REQUIRED WORK: Of all the lines in the entries below, give again exactly those starting at the line containing "This screenshot has height=499, width=1200." and ending at the line containing "Image resolution: width=1400 pixels, height=856", both ends included, and no others.

DATA RECORDS:
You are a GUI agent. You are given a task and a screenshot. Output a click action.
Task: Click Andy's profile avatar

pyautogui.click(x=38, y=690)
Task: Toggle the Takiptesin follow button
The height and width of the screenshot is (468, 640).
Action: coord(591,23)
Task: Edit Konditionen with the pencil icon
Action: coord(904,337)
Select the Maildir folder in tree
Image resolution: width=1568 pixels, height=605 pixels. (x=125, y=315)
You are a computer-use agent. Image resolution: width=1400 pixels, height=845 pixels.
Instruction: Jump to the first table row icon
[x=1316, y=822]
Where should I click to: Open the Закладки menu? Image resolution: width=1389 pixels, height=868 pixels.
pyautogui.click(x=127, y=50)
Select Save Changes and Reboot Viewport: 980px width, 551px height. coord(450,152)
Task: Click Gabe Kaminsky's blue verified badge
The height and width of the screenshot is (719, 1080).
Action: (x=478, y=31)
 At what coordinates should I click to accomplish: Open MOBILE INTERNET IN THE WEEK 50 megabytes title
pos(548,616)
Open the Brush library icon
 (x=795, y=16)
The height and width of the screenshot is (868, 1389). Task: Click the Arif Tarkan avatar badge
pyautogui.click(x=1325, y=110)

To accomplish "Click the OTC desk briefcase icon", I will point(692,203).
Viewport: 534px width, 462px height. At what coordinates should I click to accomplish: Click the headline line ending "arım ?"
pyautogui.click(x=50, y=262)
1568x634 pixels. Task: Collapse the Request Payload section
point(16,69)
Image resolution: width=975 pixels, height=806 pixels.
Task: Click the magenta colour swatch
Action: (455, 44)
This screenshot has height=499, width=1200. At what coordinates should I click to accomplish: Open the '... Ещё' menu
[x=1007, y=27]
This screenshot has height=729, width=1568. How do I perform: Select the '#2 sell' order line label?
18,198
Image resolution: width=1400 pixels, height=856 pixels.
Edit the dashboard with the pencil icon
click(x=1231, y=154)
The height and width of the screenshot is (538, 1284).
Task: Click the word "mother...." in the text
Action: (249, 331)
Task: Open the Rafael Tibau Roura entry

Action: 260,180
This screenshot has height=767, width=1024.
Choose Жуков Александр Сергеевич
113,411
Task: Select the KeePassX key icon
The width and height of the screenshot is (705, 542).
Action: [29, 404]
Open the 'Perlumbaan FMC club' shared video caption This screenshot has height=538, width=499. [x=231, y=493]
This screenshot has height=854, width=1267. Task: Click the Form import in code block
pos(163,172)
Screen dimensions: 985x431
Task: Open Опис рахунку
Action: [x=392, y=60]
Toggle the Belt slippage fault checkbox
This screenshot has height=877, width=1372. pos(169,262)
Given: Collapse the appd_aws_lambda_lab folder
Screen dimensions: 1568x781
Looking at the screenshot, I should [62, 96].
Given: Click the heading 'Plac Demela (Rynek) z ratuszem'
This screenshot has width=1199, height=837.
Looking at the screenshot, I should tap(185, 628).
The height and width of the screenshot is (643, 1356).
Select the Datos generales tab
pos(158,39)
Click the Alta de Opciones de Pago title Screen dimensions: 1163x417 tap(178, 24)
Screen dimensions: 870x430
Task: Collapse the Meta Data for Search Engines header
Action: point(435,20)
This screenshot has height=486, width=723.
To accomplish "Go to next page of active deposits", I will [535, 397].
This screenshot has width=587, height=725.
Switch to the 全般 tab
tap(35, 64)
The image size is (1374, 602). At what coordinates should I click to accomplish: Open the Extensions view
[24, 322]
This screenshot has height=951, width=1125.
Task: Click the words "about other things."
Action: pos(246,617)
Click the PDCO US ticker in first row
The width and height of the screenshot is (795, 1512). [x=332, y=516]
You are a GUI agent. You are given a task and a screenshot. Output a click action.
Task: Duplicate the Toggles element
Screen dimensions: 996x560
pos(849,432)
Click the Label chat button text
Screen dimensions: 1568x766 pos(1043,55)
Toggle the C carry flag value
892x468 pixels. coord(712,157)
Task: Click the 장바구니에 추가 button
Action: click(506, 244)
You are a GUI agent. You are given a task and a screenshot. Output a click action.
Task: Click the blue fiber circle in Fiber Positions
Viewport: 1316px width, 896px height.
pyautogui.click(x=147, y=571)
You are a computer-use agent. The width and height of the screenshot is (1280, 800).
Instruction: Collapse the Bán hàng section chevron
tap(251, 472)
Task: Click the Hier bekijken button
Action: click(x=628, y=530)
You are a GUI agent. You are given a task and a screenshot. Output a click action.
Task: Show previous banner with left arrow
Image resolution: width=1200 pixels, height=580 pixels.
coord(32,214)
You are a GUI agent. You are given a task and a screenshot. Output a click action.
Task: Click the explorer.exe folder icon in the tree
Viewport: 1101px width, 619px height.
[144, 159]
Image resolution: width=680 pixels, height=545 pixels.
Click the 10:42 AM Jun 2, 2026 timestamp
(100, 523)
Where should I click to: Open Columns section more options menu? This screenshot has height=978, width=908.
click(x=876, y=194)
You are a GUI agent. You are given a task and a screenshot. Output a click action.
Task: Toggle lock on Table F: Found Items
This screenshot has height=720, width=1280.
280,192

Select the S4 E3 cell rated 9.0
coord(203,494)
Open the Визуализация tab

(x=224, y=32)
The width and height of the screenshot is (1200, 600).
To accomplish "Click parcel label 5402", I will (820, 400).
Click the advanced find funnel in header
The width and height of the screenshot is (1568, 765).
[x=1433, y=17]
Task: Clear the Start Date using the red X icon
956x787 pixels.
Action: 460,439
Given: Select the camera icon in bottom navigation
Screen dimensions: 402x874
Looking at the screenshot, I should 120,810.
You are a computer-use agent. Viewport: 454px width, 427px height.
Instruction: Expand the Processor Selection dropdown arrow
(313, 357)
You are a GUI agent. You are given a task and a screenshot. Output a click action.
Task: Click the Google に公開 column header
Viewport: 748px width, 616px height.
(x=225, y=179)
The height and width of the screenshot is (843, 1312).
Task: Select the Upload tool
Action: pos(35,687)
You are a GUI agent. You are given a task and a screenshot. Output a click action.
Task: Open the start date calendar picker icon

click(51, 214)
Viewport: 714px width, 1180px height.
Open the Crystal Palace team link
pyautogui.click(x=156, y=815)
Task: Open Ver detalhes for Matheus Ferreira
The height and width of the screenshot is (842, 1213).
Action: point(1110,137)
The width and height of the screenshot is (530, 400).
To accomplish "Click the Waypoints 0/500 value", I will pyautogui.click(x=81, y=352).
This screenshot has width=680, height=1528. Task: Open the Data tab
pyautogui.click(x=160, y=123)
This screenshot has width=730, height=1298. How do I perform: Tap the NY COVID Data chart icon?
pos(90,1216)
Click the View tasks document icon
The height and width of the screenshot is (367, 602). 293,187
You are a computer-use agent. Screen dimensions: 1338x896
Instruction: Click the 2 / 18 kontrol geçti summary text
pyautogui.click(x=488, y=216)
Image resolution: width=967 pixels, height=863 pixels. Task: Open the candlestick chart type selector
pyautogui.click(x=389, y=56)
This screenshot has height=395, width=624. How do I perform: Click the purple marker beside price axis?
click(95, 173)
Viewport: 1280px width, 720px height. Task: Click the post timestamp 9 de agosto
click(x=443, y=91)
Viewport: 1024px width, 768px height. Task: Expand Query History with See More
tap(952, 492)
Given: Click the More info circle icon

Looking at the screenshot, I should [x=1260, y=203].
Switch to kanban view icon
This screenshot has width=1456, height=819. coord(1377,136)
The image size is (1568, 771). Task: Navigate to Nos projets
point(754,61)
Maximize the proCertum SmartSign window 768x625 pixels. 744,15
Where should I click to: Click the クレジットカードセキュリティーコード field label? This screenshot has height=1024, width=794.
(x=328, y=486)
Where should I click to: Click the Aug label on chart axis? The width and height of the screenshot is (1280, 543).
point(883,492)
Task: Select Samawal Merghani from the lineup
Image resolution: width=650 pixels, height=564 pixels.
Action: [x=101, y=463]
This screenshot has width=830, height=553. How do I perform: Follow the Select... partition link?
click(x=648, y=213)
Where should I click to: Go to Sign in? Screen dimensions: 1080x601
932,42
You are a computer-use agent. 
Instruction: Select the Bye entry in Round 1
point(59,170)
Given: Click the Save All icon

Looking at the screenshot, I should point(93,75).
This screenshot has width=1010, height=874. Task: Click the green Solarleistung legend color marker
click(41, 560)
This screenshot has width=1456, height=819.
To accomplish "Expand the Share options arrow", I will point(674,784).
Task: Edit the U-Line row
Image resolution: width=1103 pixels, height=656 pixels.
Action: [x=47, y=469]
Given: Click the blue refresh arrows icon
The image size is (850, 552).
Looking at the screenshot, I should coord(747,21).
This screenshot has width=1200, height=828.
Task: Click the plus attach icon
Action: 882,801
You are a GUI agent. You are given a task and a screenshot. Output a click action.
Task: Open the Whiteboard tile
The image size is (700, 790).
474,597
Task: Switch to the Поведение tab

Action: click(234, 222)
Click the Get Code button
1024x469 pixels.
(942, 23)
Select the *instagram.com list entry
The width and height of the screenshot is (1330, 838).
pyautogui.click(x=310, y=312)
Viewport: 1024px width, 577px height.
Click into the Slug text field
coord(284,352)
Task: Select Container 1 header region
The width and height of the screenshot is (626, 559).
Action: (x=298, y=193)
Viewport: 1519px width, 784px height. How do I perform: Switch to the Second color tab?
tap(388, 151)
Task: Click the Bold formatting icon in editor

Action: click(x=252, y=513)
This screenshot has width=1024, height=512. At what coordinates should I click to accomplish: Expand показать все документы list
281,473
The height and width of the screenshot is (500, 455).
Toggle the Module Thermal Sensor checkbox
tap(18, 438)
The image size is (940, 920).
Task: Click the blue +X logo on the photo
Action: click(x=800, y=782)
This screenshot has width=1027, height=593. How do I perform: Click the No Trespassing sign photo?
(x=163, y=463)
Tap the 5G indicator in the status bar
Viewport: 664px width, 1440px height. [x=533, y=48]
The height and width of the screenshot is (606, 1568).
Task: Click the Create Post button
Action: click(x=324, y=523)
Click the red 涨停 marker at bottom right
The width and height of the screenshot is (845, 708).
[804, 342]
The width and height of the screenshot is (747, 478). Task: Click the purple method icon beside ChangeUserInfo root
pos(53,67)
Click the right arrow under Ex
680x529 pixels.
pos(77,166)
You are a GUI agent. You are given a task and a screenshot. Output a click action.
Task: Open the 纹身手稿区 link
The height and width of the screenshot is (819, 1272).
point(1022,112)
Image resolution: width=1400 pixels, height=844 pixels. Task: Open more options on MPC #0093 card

ANSWER AREA:
This screenshot has height=499, width=1200. At what coordinates should I click to accomplish: Open the '... Ещё' menu
[x=1007, y=27]
This screenshot has height=729, width=1568. How do I perform: Select the '#2 sell' order line label?
18,198
Image resolution: width=1400 pixels, height=856 pixels.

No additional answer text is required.